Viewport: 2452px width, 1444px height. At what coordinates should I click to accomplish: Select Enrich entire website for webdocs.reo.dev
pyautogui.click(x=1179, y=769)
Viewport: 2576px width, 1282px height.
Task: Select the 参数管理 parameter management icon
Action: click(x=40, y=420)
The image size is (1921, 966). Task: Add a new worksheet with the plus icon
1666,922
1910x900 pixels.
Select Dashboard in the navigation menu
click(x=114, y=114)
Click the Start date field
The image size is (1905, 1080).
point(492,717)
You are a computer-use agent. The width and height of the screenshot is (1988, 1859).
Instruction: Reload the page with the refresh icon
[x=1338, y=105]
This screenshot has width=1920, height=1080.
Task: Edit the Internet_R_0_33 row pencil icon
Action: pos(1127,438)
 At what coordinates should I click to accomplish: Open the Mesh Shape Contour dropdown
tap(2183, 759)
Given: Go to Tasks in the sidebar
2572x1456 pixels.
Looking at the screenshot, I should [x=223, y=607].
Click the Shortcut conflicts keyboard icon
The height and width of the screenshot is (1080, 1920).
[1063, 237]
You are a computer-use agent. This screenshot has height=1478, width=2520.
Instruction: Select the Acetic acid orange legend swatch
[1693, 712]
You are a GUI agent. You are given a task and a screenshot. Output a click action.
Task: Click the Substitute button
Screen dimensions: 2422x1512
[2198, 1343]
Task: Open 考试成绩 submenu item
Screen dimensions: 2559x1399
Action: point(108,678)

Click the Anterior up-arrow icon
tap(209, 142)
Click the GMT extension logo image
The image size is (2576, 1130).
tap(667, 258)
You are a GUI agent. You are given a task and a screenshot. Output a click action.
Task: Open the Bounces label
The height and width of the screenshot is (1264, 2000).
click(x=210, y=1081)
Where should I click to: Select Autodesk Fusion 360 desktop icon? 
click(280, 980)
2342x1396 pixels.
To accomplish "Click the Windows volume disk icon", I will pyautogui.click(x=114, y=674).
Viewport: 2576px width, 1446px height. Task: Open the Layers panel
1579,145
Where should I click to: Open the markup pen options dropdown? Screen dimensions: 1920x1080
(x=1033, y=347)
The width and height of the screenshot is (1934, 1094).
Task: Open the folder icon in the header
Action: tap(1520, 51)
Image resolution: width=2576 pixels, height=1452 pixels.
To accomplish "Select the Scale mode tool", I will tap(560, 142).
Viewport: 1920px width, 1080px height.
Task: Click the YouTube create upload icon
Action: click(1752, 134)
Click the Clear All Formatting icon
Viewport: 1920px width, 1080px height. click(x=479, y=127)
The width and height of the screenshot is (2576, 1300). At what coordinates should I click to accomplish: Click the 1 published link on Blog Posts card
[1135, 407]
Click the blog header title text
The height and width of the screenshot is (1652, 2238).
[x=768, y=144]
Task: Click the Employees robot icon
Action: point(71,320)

→ Work item: Using the material above, quote the first line and each line after it, stopping at and including the line that holds "Task: Open the Bounces label".

→ The answer:
Viewport: 2452px width, 1444px height. At what coordinates should I click to accomplish: Select Enrich entire website for webdocs.reo.dev
pyautogui.click(x=1179, y=769)
Viewport: 2576px width, 1282px height.
Task: Select the 参数管理 parameter management icon
Action: click(x=40, y=420)
The image size is (1921, 966). Task: Add a new worksheet with the plus icon
1666,922
1910x900 pixels.
Select Dashboard in the navigation menu
click(x=114, y=114)
Click the Start date field
The image size is (1905, 1080).
point(492,717)
You are a computer-use agent. The width and height of the screenshot is (1988, 1859).
Instruction: Reload the page with the refresh icon
[x=1338, y=105]
This screenshot has width=1920, height=1080.
Task: Edit the Internet_R_0_33 row pencil icon
Action: pos(1127,438)
 At what coordinates should I click to accomplish: Open the Mesh Shape Contour dropdown
tap(2183, 759)
Given: Go to Tasks in the sidebar
2572x1456 pixels.
Looking at the screenshot, I should [x=223, y=607].
Click the Shortcut conflicts keyboard icon
The height and width of the screenshot is (1080, 1920).
[1063, 237]
You are a computer-use agent. This screenshot has height=1478, width=2520.
Instruction: Select the Acetic acid orange legend swatch
[1693, 712]
You are a GUI agent. You are given a task and a screenshot. Output a click action.
Task: Click the Substitute button
Screen dimensions: 2422x1512
[2198, 1343]
Task: Open 考试成绩 submenu item
Screen dimensions: 2559x1399
Action: point(108,678)

Click the Anterior up-arrow icon
tap(209, 142)
Click the GMT extension logo image
The image size is (2576, 1130).
tap(667, 258)
You are a GUI agent. You are given a task and a screenshot. Output a click action.
Task: Open the Bounces label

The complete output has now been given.